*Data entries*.
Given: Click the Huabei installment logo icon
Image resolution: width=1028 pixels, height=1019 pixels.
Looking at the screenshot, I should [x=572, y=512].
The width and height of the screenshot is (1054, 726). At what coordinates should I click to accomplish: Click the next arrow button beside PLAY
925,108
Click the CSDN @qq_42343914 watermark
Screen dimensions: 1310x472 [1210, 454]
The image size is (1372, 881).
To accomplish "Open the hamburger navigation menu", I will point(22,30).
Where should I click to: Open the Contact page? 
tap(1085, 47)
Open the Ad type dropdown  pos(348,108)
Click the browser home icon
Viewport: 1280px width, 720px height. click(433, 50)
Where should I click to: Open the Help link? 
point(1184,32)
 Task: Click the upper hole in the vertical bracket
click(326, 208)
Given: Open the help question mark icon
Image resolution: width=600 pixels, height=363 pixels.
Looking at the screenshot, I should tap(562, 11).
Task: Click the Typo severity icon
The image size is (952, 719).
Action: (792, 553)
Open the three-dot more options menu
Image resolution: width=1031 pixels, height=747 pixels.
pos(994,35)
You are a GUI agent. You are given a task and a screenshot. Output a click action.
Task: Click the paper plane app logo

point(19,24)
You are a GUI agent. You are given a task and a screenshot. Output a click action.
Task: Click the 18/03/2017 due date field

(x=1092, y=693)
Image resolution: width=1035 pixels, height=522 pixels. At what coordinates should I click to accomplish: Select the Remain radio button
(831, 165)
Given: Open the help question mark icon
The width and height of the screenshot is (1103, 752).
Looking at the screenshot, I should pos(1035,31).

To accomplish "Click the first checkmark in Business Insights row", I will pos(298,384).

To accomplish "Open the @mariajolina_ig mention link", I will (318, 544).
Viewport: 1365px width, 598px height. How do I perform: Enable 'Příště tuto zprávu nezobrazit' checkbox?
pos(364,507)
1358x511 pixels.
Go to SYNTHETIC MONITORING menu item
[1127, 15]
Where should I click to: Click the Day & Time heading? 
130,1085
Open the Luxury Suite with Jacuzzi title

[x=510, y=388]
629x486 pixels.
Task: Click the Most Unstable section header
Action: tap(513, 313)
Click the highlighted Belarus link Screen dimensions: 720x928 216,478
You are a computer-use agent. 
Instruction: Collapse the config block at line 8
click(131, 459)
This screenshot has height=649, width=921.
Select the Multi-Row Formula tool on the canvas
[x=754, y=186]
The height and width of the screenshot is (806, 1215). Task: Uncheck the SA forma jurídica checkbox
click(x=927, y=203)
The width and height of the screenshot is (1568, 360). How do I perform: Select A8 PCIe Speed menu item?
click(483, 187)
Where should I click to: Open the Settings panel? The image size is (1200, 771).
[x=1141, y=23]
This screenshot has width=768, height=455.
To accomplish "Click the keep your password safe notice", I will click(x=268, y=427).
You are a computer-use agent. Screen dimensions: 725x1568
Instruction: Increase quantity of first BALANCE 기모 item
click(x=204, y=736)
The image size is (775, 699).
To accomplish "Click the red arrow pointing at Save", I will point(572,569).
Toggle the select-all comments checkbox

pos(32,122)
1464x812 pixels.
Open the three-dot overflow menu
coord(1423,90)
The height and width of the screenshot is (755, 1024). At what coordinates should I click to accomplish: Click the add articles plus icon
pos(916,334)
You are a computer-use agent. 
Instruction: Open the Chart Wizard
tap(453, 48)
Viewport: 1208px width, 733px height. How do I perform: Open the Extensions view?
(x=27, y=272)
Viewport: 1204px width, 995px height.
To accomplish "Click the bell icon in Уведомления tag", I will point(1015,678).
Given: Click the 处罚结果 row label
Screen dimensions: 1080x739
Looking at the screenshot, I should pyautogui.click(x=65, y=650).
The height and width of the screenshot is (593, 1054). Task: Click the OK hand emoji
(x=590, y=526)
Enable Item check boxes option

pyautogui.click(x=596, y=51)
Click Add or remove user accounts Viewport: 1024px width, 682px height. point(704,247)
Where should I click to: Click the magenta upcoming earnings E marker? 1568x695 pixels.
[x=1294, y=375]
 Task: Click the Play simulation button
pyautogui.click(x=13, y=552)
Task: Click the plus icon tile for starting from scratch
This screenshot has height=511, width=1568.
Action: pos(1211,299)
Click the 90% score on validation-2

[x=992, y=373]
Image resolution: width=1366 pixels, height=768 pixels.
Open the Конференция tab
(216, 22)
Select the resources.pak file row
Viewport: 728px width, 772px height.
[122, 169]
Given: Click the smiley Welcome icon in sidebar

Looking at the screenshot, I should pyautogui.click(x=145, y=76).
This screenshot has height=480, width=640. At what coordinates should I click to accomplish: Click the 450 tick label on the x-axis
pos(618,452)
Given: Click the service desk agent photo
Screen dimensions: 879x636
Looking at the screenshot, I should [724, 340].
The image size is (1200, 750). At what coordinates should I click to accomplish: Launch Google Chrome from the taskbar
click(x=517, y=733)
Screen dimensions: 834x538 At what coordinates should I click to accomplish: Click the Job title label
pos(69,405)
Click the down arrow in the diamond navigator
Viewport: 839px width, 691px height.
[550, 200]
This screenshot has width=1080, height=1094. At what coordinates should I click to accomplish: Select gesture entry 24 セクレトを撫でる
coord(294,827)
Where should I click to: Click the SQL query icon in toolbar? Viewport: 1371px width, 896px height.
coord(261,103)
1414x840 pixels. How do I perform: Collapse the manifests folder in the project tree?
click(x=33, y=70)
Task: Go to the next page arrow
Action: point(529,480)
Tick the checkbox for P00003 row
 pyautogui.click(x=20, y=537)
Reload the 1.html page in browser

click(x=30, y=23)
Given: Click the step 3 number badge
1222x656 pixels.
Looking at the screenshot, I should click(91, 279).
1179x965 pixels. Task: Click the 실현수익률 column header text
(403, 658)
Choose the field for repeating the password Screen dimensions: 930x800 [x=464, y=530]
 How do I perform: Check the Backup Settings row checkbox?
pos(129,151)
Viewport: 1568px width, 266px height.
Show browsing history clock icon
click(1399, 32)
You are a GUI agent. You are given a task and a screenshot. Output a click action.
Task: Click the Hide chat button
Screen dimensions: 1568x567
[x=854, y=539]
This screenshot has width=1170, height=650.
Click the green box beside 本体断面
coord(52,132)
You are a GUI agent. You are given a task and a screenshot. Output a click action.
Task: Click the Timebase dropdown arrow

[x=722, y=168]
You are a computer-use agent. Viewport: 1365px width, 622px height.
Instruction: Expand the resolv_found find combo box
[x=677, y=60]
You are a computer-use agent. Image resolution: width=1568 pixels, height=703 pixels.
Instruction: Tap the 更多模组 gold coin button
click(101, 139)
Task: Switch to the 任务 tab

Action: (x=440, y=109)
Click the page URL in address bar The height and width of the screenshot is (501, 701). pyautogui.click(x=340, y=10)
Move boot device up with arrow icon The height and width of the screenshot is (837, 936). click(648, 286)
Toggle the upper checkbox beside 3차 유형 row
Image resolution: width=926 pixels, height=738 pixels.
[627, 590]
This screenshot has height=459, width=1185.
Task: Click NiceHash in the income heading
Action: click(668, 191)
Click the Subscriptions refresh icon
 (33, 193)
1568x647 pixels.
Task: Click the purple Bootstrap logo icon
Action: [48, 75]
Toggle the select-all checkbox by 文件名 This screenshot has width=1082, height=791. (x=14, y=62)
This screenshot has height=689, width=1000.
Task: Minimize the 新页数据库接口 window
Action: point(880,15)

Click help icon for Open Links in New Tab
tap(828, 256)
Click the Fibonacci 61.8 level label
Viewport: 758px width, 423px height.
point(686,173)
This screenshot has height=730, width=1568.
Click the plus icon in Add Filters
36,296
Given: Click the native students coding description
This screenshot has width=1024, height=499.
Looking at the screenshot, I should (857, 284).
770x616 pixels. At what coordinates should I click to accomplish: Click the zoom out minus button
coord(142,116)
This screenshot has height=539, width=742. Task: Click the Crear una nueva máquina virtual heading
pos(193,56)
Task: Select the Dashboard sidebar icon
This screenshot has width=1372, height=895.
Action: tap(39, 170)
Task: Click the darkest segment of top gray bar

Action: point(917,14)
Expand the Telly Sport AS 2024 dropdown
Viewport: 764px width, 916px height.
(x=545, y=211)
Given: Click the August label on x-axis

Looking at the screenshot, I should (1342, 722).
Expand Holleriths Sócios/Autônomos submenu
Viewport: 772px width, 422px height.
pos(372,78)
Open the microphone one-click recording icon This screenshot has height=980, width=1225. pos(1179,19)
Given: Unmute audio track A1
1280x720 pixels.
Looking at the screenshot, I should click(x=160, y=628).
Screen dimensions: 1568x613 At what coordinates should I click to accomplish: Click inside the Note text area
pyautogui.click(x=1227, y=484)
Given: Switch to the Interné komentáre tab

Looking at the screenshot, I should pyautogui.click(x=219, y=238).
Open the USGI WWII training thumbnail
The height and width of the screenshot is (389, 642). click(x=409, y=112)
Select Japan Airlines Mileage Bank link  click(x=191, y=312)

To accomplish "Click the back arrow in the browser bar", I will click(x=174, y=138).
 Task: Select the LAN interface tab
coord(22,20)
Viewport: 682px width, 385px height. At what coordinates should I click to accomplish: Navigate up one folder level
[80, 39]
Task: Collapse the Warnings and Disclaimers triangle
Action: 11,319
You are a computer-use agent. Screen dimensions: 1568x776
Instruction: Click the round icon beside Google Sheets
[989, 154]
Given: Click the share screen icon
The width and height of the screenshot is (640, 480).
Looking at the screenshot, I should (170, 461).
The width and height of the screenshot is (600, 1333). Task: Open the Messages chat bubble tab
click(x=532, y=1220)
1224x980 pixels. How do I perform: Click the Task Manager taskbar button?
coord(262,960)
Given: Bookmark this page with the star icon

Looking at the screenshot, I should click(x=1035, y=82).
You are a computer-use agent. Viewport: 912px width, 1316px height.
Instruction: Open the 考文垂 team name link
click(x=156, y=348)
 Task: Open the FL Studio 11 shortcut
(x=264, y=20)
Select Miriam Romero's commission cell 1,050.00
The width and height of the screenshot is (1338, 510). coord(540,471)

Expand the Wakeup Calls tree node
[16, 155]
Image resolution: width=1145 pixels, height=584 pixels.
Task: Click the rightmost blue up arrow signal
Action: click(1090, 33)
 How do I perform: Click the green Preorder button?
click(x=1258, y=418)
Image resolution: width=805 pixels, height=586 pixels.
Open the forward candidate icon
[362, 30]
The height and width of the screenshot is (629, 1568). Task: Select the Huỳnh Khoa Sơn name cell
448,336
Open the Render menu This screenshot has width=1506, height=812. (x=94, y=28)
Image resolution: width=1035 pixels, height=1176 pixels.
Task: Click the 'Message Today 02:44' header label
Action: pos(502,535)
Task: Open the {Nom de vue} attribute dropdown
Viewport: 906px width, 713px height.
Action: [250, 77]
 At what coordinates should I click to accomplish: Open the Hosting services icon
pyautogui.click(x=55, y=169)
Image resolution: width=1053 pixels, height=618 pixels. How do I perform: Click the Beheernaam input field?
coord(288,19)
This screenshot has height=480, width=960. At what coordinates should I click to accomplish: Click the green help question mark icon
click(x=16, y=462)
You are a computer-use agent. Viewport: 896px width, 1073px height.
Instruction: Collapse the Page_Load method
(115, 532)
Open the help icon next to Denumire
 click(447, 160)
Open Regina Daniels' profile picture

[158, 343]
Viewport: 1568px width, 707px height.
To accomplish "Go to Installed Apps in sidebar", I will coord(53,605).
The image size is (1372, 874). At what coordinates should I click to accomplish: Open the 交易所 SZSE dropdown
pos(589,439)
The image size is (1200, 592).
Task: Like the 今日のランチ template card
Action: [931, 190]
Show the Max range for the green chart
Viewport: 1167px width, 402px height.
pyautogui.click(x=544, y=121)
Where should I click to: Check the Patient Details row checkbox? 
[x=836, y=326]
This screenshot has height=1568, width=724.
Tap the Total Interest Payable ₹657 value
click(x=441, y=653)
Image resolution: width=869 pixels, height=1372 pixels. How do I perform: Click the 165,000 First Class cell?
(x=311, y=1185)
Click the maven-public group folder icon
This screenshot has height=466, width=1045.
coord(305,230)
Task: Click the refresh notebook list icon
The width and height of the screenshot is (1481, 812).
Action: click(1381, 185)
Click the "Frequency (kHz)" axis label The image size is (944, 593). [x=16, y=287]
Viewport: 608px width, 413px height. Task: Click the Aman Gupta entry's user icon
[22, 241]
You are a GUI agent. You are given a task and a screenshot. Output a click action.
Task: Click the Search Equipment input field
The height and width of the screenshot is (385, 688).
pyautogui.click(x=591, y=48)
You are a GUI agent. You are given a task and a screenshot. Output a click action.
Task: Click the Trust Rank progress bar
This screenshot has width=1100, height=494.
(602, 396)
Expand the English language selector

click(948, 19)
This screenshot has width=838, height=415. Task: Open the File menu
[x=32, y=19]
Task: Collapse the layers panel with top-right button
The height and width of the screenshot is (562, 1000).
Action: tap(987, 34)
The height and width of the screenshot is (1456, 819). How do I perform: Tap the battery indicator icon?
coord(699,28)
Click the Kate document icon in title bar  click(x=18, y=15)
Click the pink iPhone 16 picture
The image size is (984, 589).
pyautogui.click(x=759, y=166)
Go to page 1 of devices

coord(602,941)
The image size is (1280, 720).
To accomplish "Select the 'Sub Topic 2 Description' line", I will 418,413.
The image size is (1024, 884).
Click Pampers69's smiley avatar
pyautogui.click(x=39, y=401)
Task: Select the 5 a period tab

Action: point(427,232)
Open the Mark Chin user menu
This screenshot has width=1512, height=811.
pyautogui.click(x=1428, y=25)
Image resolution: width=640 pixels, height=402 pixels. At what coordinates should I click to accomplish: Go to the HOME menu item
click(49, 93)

*EXERCISE GOAL*.
If a line of the records above holds the word "password", show it.

*TASK RESPONSE*.
To accomplish "Click the keep your password safe notice", I will click(x=268, y=427).
Choose the field for repeating the password Screen dimensions: 930x800 [x=464, y=530]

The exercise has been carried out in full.